Der Bundestag hat am 18.10.2024 das Jahressteuergesetz 2024 (BT-Drucks. 20/12780; 20/13157) beschlossen, welches am 22.11.2024 vom Bundesrat bestätigt worden ist. Im Zuge dessen wurden auch die Rechnungspflichtangaben des § 14 Abs. 4 UStG erweitert. Nunmehr wird eine neue Rechnungspflichtangabe für den Fall eingeführt, dass der Rechnungsausteller der sogenannten “Ist-Versteuerung” unterliegt. Zurückzuführen ist diese Änderung auf die ebenfalls neu einzuführende Regelung zum Vorsteuerabzug, die zum 1. Januar 2028 in Kraft treten wird.

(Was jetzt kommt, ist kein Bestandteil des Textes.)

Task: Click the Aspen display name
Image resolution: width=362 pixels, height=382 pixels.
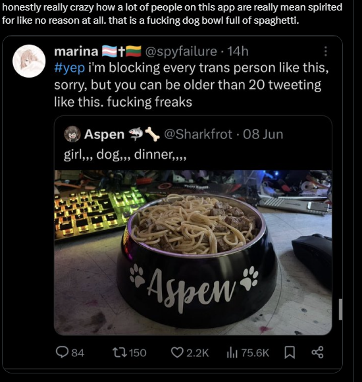Action: [104, 134]
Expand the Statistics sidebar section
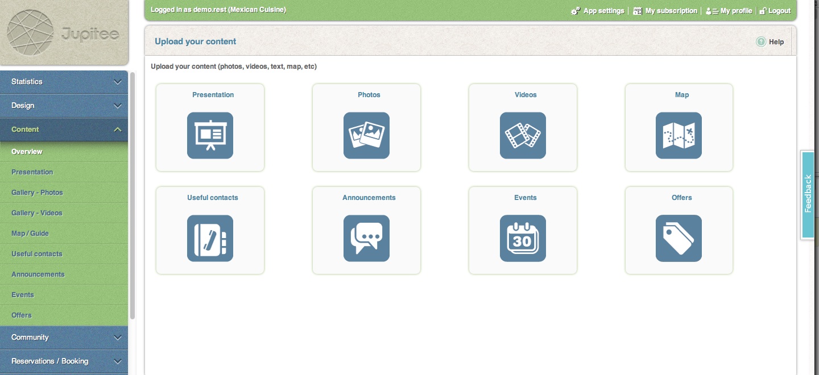Screen dimensions: 819x375 64,82
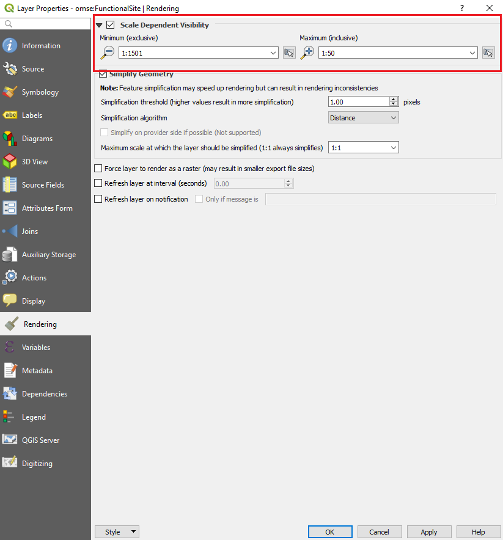Open the Style menu

(x=117, y=531)
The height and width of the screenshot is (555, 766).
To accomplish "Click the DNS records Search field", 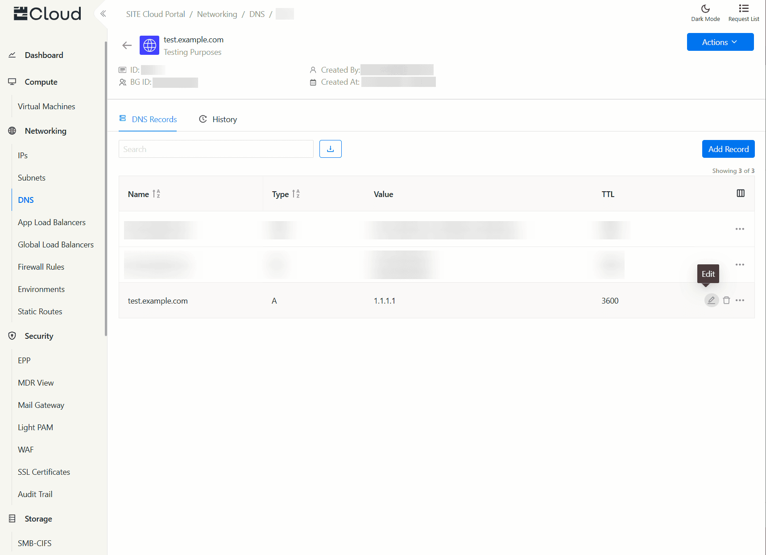I will (216, 149).
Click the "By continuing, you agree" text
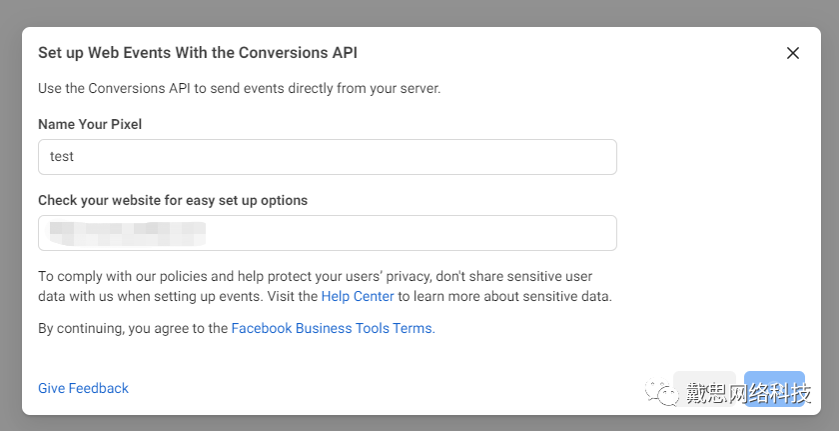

Die Besteuerung nach vereinbarten Entgelten wird als Soll-Besteuerung (Regelbesteuerung) bezeichnet, während die Besteuerung nach vereinnahmten Entgelten als Ist-Besteuerung (Antragsbesteuerung) bekannt ist. Bei der Soll-Besteuerung entsteht die Umsatzsteuer bereits bei der Leistungserbringung. Bei der Ist-Besteuerung wird die Umsatzsteuer hingegen erst fällig, wenn der Leistungsempfänger die Rechnung tatsächlich bezahlt. Dies bedeutet, dass die Umsatzsteuer von dem leistenden Unternehmer nicht vorfinanziert werden muss. Einen Antrag auf Ist-Versteuerung können Unternehmen stellen, die bestimmte Voraussetzungen erfüllen (Befreiung von der Buchführungspflicht, Freiberufler, Gesamtumsatz des vorangegangenen Kalenderjahres nicht mehr als € 800.000).
Unabhängig von der Ist- oder Soll-Besteuerung des Rechnungsausstellers kann der Leistungsempfänger bereits für die ausgeführte Leistung die Vorsteuer beim Finanzamt geltend machen, wenn ihm eine ordnungsgemäße Rechnung vorliegt. Auf den Zeitpunkt der Zahlung kommt es dabei nicht an.
Die Anpassung des § 15 Abs. 1 S. 1 Nr. 1 S. 2 UStG, welche erst zum 1. Januar 2028 in Kraft tritt, legt nunmehr fest, dass die Vorsteuer erst dann durch den Leistungsempfänger abziehbar ist, wenn der Unternehmer eine nach den §§ 14, 14a ausgestellte Rechnung besitzt und entweder die Leistung ausgeführt worden ist, sofern der Leistende Soll-Besteuerter ist oder die Zahlung auf eine ausgeführte Leistung geleistet worden ist, sofern der Leistende Ist-Besteuerter ist.
Mit dieser Änderung passt sich der deutsche Gesetzgeber an die Rechtsprechung des EuGH an. Dieser hatte in seinem in seinem Urteil vom 10. Februar 2022, C-9/20, Grundstücksgemeinschaft Kollaustr. 136, entschieden, dass wenn der Steueranspruch gegenüber dem Leistungserbringer erst mit Vereinnahmung des Entgelts entsteht (Ist-Besteuerung), auch der Leistungsempfänger den Vorsteuerabzug erst zu diesem Zeitpunkt vornehmen darf.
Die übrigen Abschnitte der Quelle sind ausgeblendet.